It’s been nice to have a few extra days off. The idea was to recharge the batteries and to cut loose on a couple of projects that I’ve been putting off. It didn’t work out that way; I have had so many things that I wanted to do I worried about how much I had to do instead of actually doing it.
That’s not a productive approach. I doubt that this is one of the habits that the legendary Highly-Effective People indulge in. Of course, the specter of work was hanging over me the whole weekend* and that is a de-motivator if there ever was one. Still, at some point, I have to either stop using that as an excuse or just admit to myself that I’m not actually going to do these things and quit worrying over them.
We watched Fight Club again the other night. It’s a really odd document of it’s time, isn’t it? The anti-consumerist slogans still have some power, but not as much as they would I would have attributed to them when I was in college. The performances are spectacular and David Fincher really knows how to shoot a movie like this. It’s just that…well, I saw a tweet a while back saying that if a guy says that Fight Club is his favorite movie, get the hell away from him. That strikes me as a pretty solid take. Heck of a movie, but what it’s saying, or, more accurately, what some people will take away from it, is not something you want to be involved with.
My skin is starting to do it’s “thing” again, and none of the self-care regimens seem to be having any effect on its progress. Since the last time this happened, I wound up with MRSA, I’m having to treat each return with more respect than I have been. We’ve gone from “annoying but manageable” to “fucking scary and no permanent solution in sight”. My therapist has recommended that I meditate on it to try to discover the root cause and, while I am skeptical, it’s not like any other avenue has produced positive results.

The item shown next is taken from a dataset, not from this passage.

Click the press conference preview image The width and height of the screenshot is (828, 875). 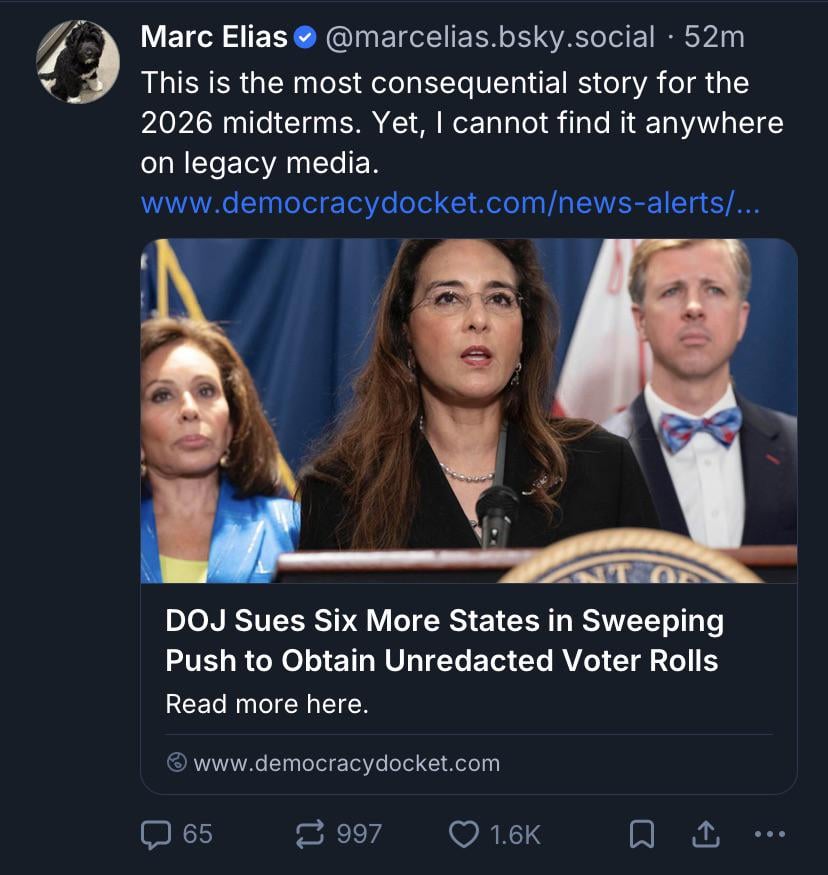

One project I made a little progress on this week was to get the gear all on the same page and playing nicely together. This turned out to be easier than I expected. The modern Korg stuff (Volca Sample, Volca Beats, and Minilogue) sync nicely and all have their own sequencers, so there was no challenge there. I’m using a Beatstep Pro to set the clock and, it had to be leaned on a little to get it to talk to the Korgs, but in the end, that worked out ok. The Beatstep also sequenced the old Korg (DW8000) and the Radio Shack MG-1, so one controller was running or at least providing the beat for five other machines. I did a little goofing on the opening riff from Radiohead’s “My Iron Lung” and it came out well. I’d have been satisfied if it had just worked, but the fact that it sounded pretty good was a bonus.

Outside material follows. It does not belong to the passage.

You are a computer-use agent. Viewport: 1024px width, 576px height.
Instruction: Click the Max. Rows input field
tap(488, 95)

For the thing I actually want to be working on, I needed some more “industrial” sounds and that took a little doing. Most of the sample packs for the Volca are aimed at trap and house music and that’s not the palette I was looking for. I wanted the sound of metal things hitting other metal things. I couldn’t find anything like that made for the Volca, but I did find this: The Warehouse by 99Sounds. Apparently, Richard Gould went to an old warehouse, smashed shit into other shit, and recorded it all.
The samples are free, but they’re 24bit and my little Korg won’t have anything to do with anything that refined. I had to convert them all to 16bit, crop them and convert them to mono before loading them (there’s only 4mb of sample space on the device, so “efficiency” is the word of the day). They are, in a word, glorious. They’re exactly what I’m looking for: LoFi, crunchy, glitchy fragments of the sounds of violent things happening to heavy objects. The Warehouse is free to download and, if this is your idea of fun, I strongly recommend it.
It has been called to my attention that our nation fired tear gas into another nation to discourage refugees from attempting to cross our borders. I can’t talk about it right now, and I don’t know that I have enough context to offer an informed view, but it sure as hell seems absolutely barbaric and just confirms that, as a people, we are no longer “the good guys” (if we ever were).
I’ve just finished reading Jorge Luis Borges’ The Book of Imaginary Beings. It’s a strange little document, a list of over 100 mythical or at least made-up creatures. It’s not exactly what I was expecting in that it’s a largely straightforward, alphabetized cyclopedia. There’s no over-arching theme, let alone a story. This was my introduction to Borges and, while I enjoyed it and intend to use it as reference, I expect it isn’t really representative of his work.
Next up of The Third Policeman by Flann O’Brien. I know absolutely nothing of O’Brien or this novel save that it was name-checked by Grant Morrison in The Invisibles. If the other works referenced by Morrison are anything to go by, I expect that this will be an unexceptional, by-the-book novel with no surprises, dark overtones, or sardonic wit.
G’night all,
-RK
* My sister’s theory on the sense of dread of returning to work is not absolute but relative. Instead of arriving the night before returning to work regardless of whether or not it’s a weekend or a week-long vacation, the dread arrives when a certain percentage of your time off remains. So, if it’s Sunday night of a regular weekend (approximately 75% of the way through one’s time off), then, if you have a week off (9 days assuming weekends on either side), the dread should arrive around the middle of Friday. There’s actually quite a bit more to the theory, but this is the most useful and easily-calculated part of it.